What you are asked to do: Having found the line containing "You are a GUI" in the records below, copy that line and each later one exactly, dropping pictures.

Raw data:

-*-

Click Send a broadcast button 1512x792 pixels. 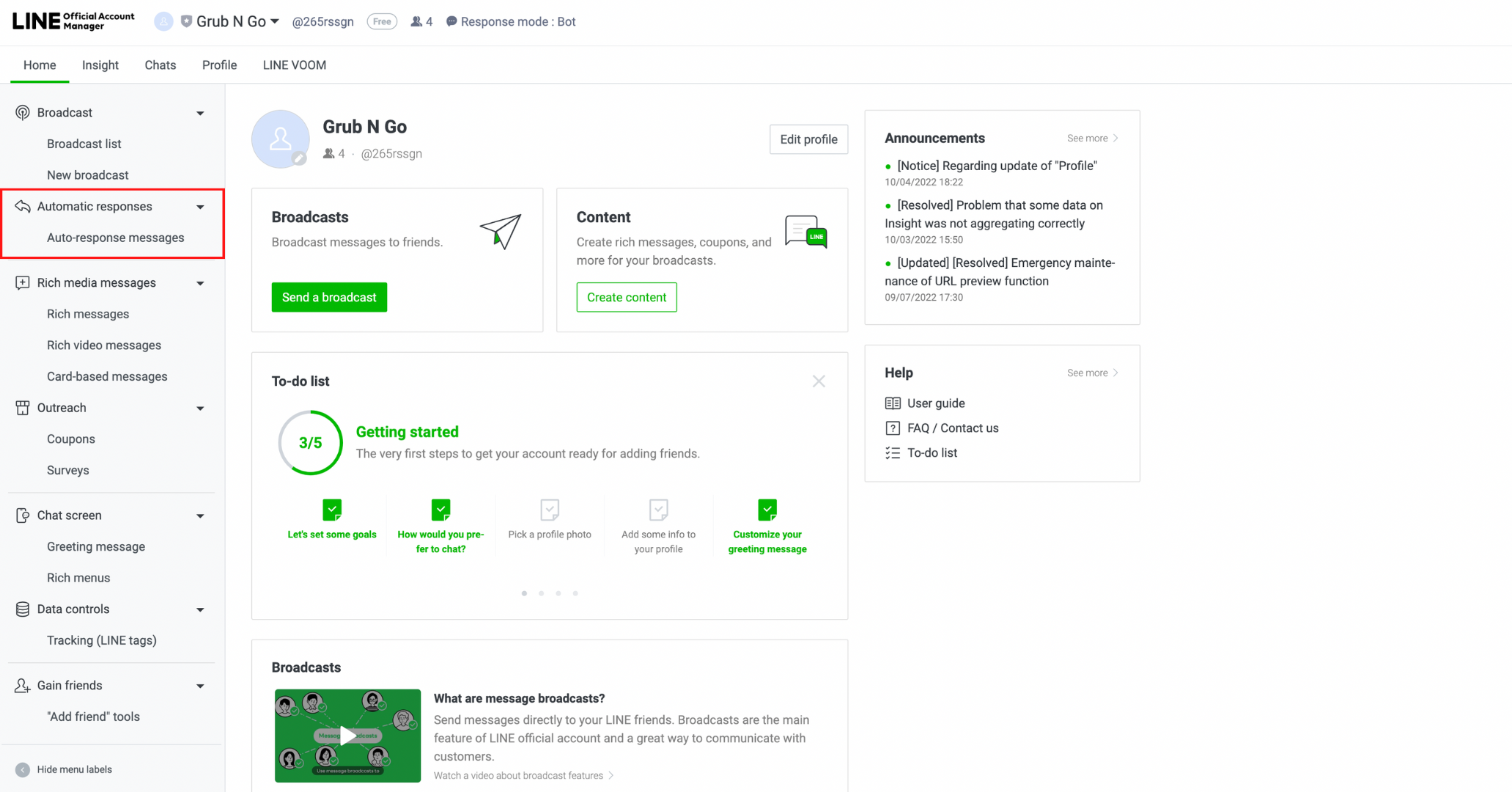[329, 297]
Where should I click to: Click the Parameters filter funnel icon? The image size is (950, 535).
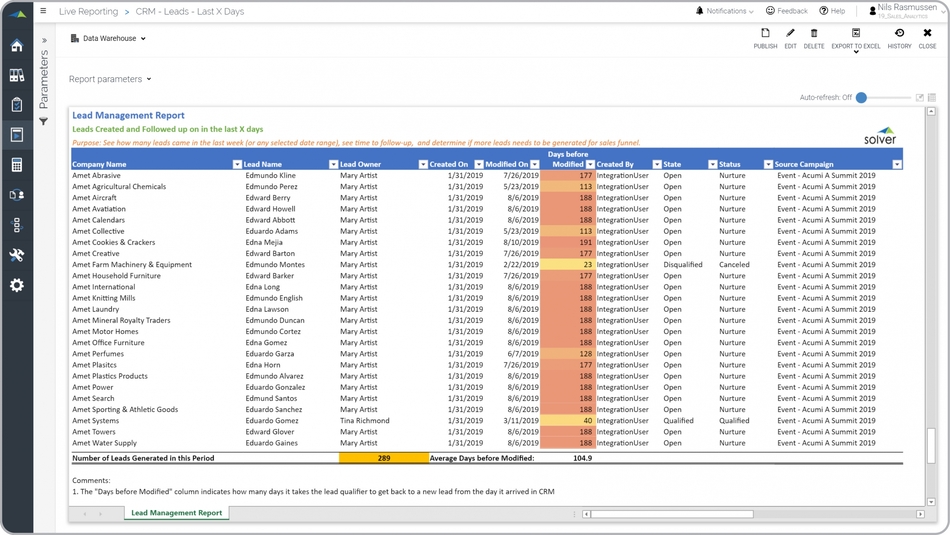click(x=44, y=122)
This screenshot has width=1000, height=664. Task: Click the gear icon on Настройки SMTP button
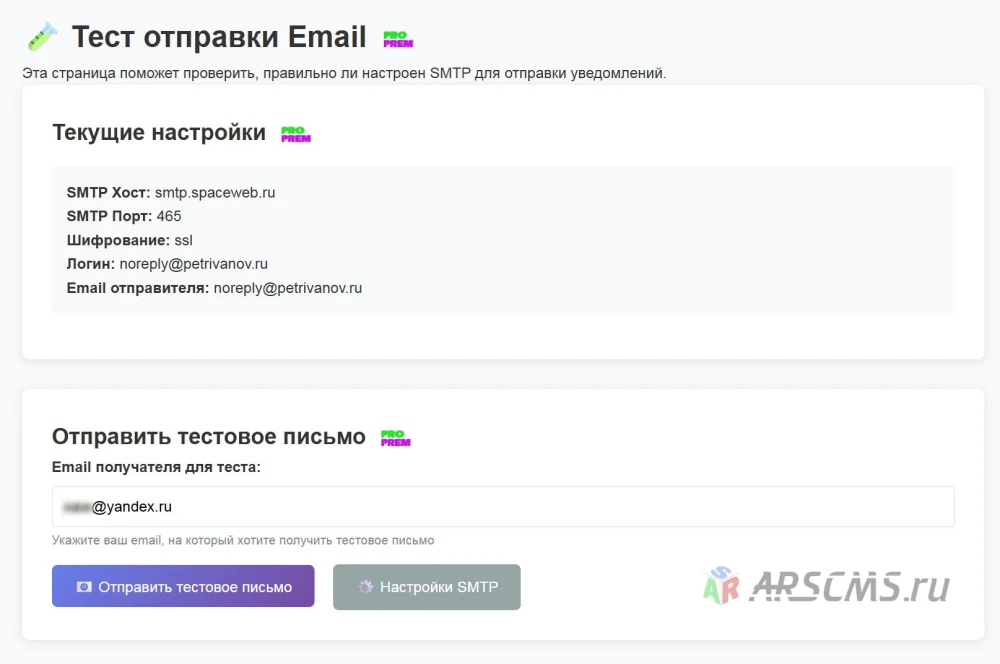click(x=365, y=587)
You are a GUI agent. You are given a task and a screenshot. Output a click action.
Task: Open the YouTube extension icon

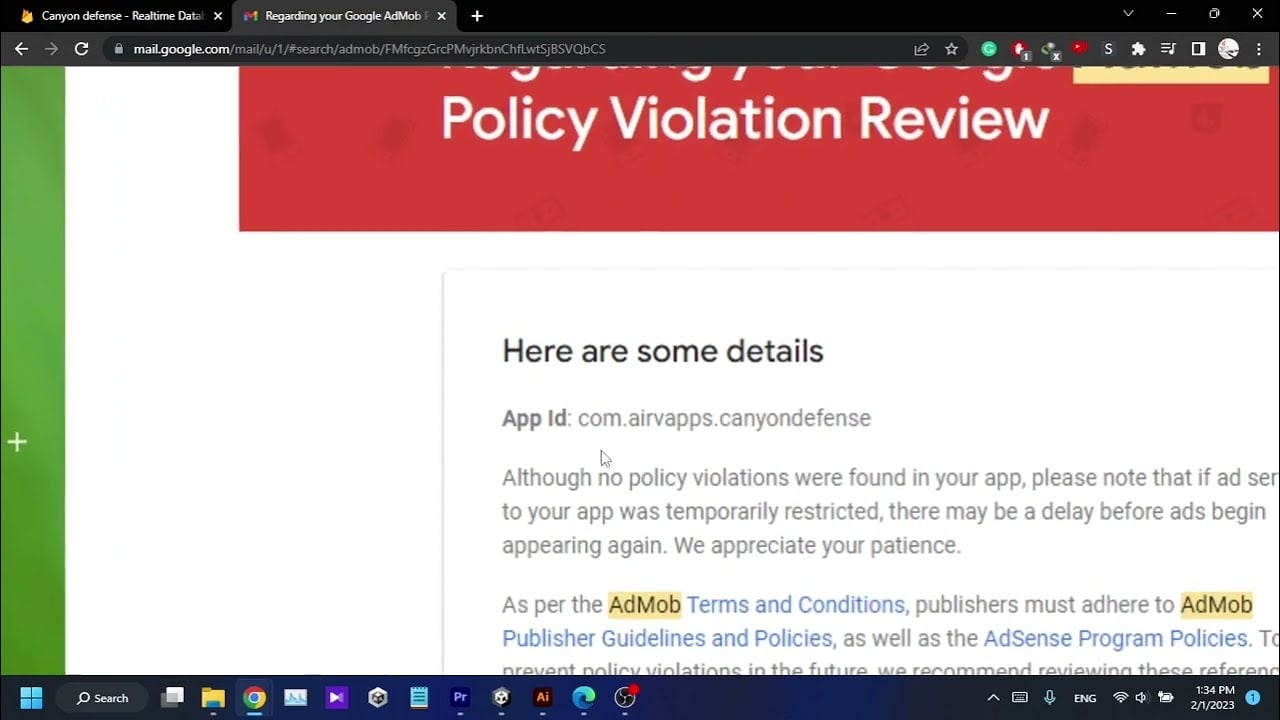[1078, 48]
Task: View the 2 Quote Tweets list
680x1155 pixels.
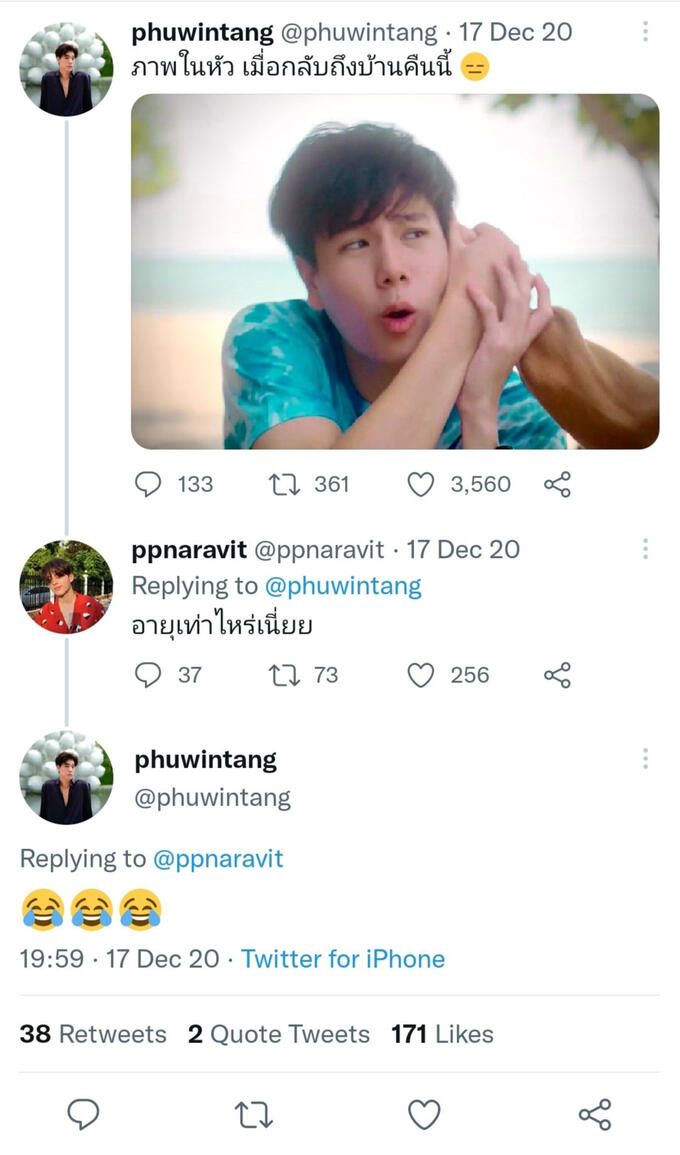Action: click(x=279, y=1034)
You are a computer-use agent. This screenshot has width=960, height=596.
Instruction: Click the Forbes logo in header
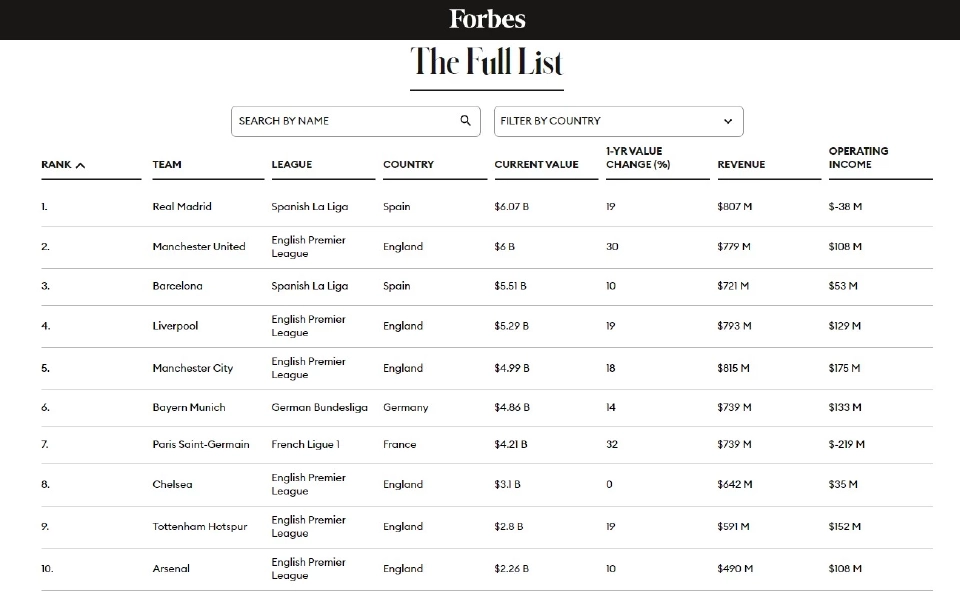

-*-

Output of the exercise:
You are a GUI agent. You are given a task and a screenshot. Output a click action.
Task: Open the YouTube extension icon

[1078, 48]
Task: View the 2 Quote Tweets list
680x1155 pixels.
Action: click(x=279, y=1034)
You are a computer-use agent. This screenshot has width=960, height=596.
Instruction: Click the Forbes logo in header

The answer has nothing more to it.